Millennials: why aren’t they having sex?
I am young and single, living in London, working and partying hard, said Kate Lloyd in The Times. There’s just one thing missing from this Sex and the City- style existence: the sex. Like most of my friends, I haven’t got laid in months. And “we’re not alone”. New statistics from the US suggest this is an international phenomenon: millennials – those born between the early 1980s and 2000 – are having much less sex than previous generations. About 15% of young adults are not having regular sex, compared to 6% in the 1960s. We are more likely to remain virgins into early adulthood, we have fewer partners and we marry later; in fact, controlled for age and social attitudes, we are the most celibate generation since the 1920s.

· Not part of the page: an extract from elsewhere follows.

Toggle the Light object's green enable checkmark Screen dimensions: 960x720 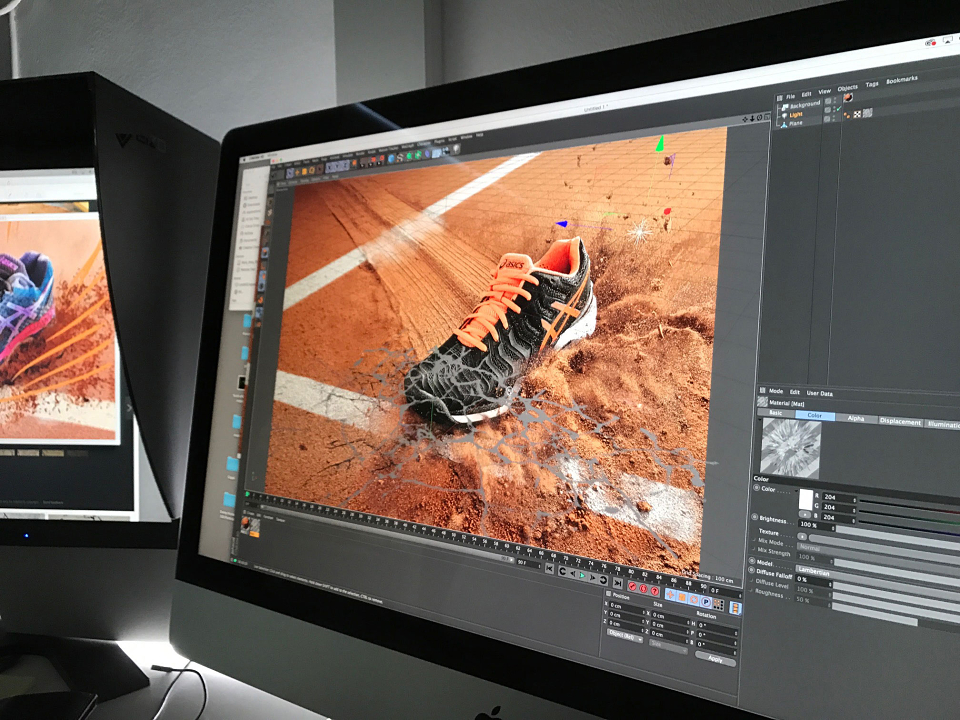[839, 108]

This is the exact opposite of what sociologists expected to happen, said The Washington Post. Dating apps such as Tinder have made it quick and easy to find a sexual partner, simply by swiping right on your smartphone. Yet it is the youngest millennials – those who came of age when smartphones were ubiquitous – who seem most wary of sex. They have grown up communicating via screens, and this appears to have left them nervous of real-life interaction. Far from making romantic connections easier, dating apps effectively exclude a large swathe of the population: those of only average appearance. Qualities such as charm or wit, which can be so seductive in person, don’t show up on a Tinder profile. Many plainer people, for whom a steady relationship provides the best hope of regular sex, are being effectively cut out of the market.

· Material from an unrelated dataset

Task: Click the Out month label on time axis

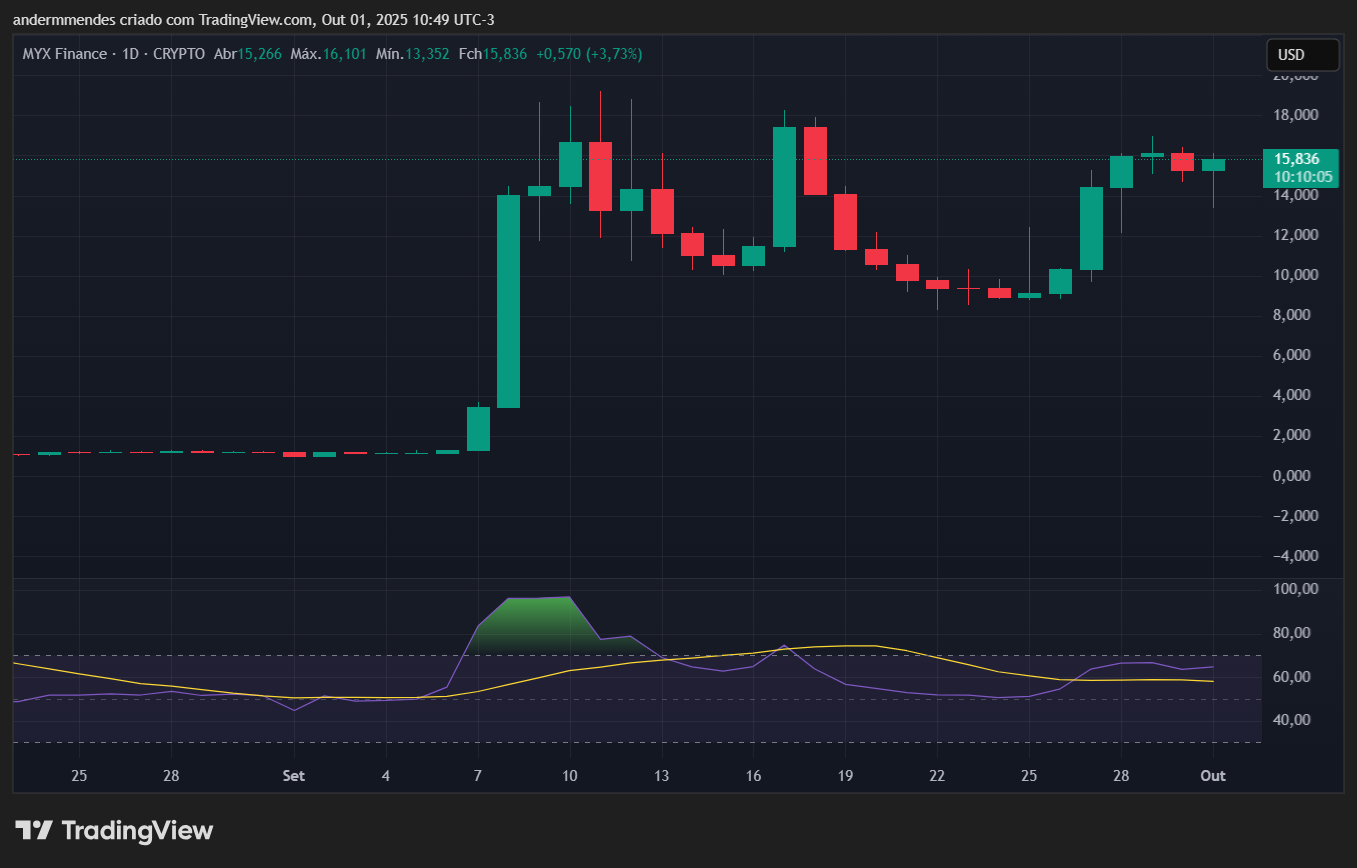Action: point(1213,776)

The internet isn’t entirely to blame, said Tess Owen on Vice. The “sad millennial reality that record numbers of twentysomethings live with their parents” surely has something to do with it. But the deeper truth is that “millennials have been scared off sex”, said Daisy Buchanan in The Guardian. Ours is a deeply anxious generation, “frightened of our own flesh”. We are afraid of STDS and unwanted pregnancies, afraid of the brutal sex we have seen online, afraid that our own bodies don’t measure up. We “urgently need another sexual revolution” if we are not to remain trapped “behind glass”.